Task statement => Please rewrite the items from the start through the line containing "The width and height of the screenshot is (615, 309).", changing "Assets" to "Layers" and leaving everything else unchanged.

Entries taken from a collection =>

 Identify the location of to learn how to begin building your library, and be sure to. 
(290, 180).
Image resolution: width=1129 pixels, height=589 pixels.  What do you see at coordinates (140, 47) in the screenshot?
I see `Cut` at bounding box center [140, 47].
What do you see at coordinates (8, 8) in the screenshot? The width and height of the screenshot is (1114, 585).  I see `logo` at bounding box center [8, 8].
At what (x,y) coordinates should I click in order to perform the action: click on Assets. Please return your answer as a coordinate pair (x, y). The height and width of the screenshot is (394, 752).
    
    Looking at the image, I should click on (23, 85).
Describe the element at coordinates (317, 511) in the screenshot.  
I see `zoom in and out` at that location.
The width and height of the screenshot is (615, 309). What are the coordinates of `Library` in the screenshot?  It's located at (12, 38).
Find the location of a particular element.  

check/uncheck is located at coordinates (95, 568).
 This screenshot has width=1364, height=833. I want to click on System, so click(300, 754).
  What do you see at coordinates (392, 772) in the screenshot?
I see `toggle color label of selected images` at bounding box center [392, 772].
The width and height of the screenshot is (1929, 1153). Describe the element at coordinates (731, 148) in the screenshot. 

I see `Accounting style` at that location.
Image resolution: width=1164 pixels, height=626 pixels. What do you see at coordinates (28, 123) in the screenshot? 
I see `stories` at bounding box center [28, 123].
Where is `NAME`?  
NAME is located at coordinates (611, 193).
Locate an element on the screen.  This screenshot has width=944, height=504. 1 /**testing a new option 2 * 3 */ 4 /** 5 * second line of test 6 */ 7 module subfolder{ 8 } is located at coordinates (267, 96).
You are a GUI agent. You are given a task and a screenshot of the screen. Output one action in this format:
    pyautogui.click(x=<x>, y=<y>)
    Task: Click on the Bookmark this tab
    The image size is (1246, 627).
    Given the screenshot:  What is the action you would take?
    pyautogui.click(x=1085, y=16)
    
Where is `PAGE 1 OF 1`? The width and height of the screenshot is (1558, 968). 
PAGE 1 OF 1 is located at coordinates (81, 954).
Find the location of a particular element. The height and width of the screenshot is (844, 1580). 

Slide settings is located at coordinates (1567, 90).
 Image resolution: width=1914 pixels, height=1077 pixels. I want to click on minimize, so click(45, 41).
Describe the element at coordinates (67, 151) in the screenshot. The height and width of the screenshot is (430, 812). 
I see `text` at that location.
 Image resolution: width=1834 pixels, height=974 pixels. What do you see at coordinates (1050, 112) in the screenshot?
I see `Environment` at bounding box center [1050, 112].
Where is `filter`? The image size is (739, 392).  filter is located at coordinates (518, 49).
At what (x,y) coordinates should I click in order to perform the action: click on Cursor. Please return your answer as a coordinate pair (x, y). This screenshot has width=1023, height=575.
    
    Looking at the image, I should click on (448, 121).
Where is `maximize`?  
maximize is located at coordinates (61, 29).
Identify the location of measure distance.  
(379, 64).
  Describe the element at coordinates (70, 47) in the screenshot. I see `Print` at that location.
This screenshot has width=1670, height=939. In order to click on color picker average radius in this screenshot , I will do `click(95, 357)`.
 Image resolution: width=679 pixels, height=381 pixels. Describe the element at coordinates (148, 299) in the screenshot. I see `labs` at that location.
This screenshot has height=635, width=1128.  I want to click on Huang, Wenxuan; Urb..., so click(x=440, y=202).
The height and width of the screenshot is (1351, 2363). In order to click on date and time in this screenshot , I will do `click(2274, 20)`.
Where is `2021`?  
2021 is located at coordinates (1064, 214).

Expected output =>
 Identify the location of to learn how to begin building your library, and be sure to. 
(290, 180).
Image resolution: width=1129 pixels, height=589 pixels.  What do you see at coordinates (140, 47) in the screenshot?
I see `Cut` at bounding box center [140, 47].
What do you see at coordinates (8, 8) in the screenshot? The width and height of the screenshot is (1114, 585).  I see `logo` at bounding box center [8, 8].
At what (x,y) coordinates should I click in order to perform the action: click on Layers. Please return your answer as a coordinate pair (x, y). The height and width of the screenshot is (394, 752).
    
    Looking at the image, I should click on (23, 85).
Describe the element at coordinates (317, 511) in the screenshot.  
I see `zoom in and out` at that location.
The width and height of the screenshot is (615, 309). What are the coordinates of `Library` in the screenshot?  It's located at (12, 38).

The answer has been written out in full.